I love a bit of machined brass… especially the puzzling variety – so when I spotted a couple of pics from Radek on Facebook of a new chunky little brass caged hedgehog, I reached out to ask him if there might be any available for sale. His post mentioned he’d only made about 10 copies and two of them were already somewhat spoken-for – with one to them being rather permanently attached to a custom Harley Davidson – I didn’t rate my chances of snagging a copy particularly highly, but reckoned it was worth a shout and thanks to the marvels of an international courier, a couple of days later I had a copy in my grubby paws.

This puzzle comes in a neat plastic sleeve that holds some additional meta-puzzling and a leather bag that keeps the cage and hedgehog snug inside. Open it all up and you have a handsome hunk of brass machined into a chunky cage with a nice spikey hedgehog nestling inside.
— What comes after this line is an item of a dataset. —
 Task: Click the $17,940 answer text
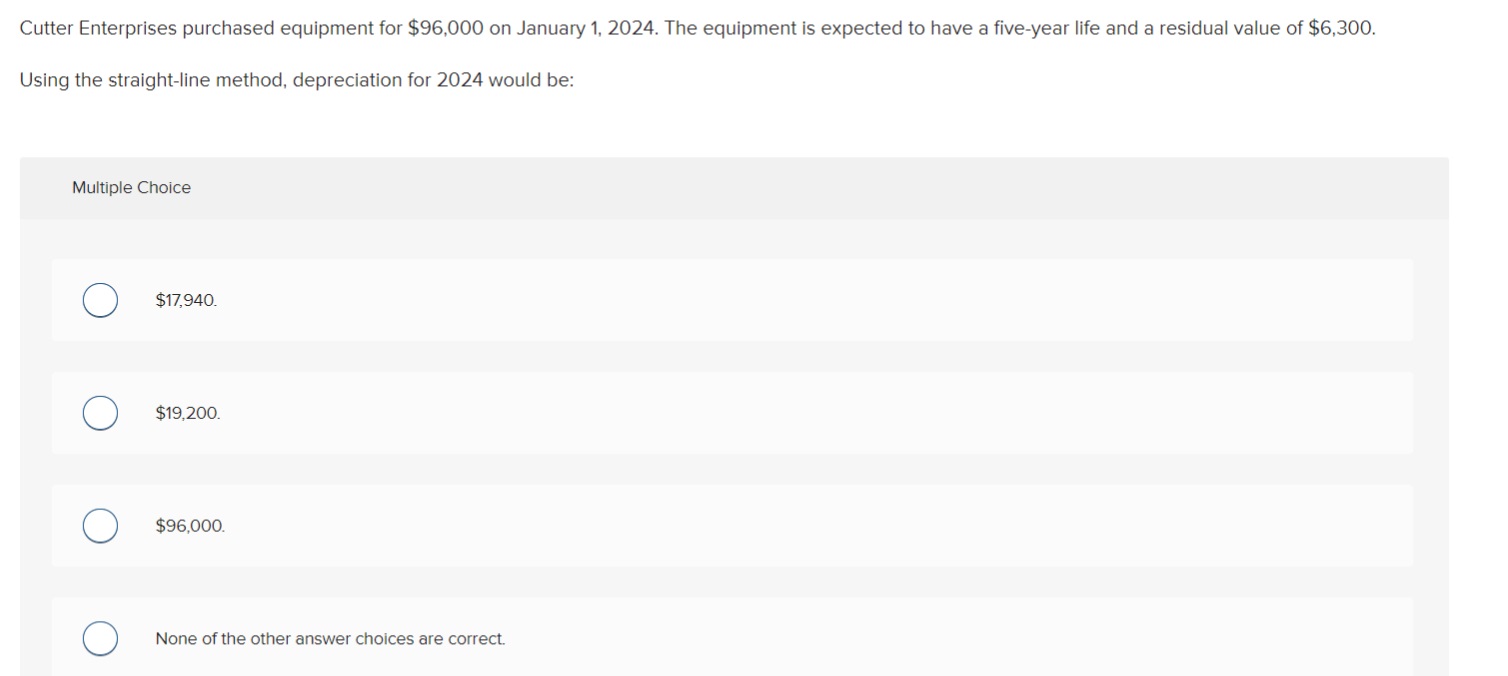[185, 299]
As usual you need to release the hedgehog – and this one’s a classic design – nothing super-funky like some of Radek’s other takes on the genre – some of which might look like a standard hedgehog in a cage, but they are anything but!
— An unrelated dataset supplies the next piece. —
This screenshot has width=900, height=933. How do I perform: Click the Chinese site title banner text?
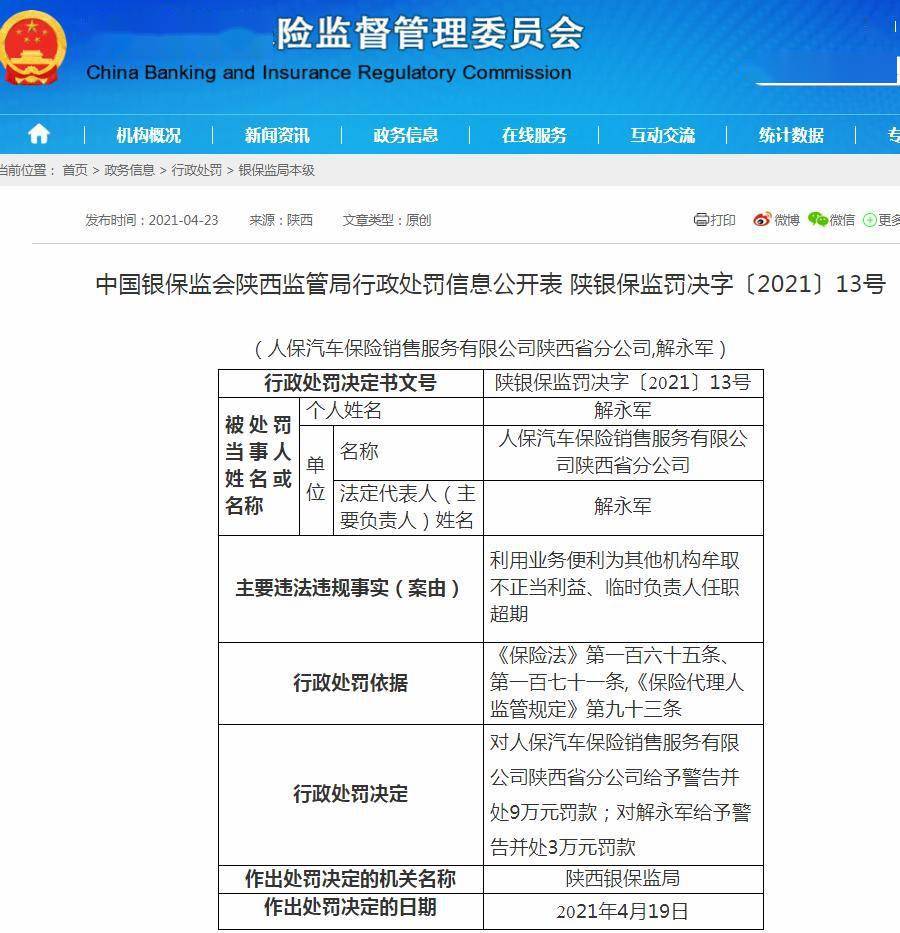coord(430,33)
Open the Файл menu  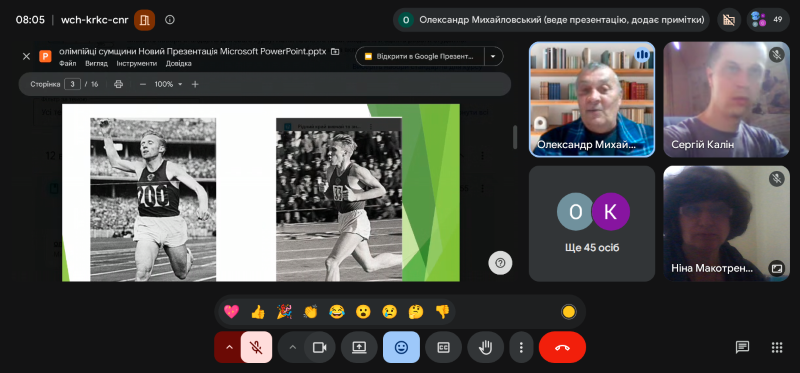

A little sleuthing and a little fiddling about will soon enough release the little spikey fella, and normally at this point you’d be done, except Radek has added an extra little mystery or two in the form of a challenge card and map… which asks you to find the new home of the puzzle’s real secret.

This bit of the challenge will test your observations skills and your puzzling nous but when you bring everything together it’s all right there in front of your eyes, as clear as day… and of course that leads you to some wonderful extra material that I particularly enjoyed. (I really loved the little nod to the other mythology around this puzzle.)

Even if it’s “just a standard hedgehog puzzle” – I rather like this copy – the cage is machined from a single lump of brass and the back-story in the extra challenge is lovely bonus.

Nice one, Radek!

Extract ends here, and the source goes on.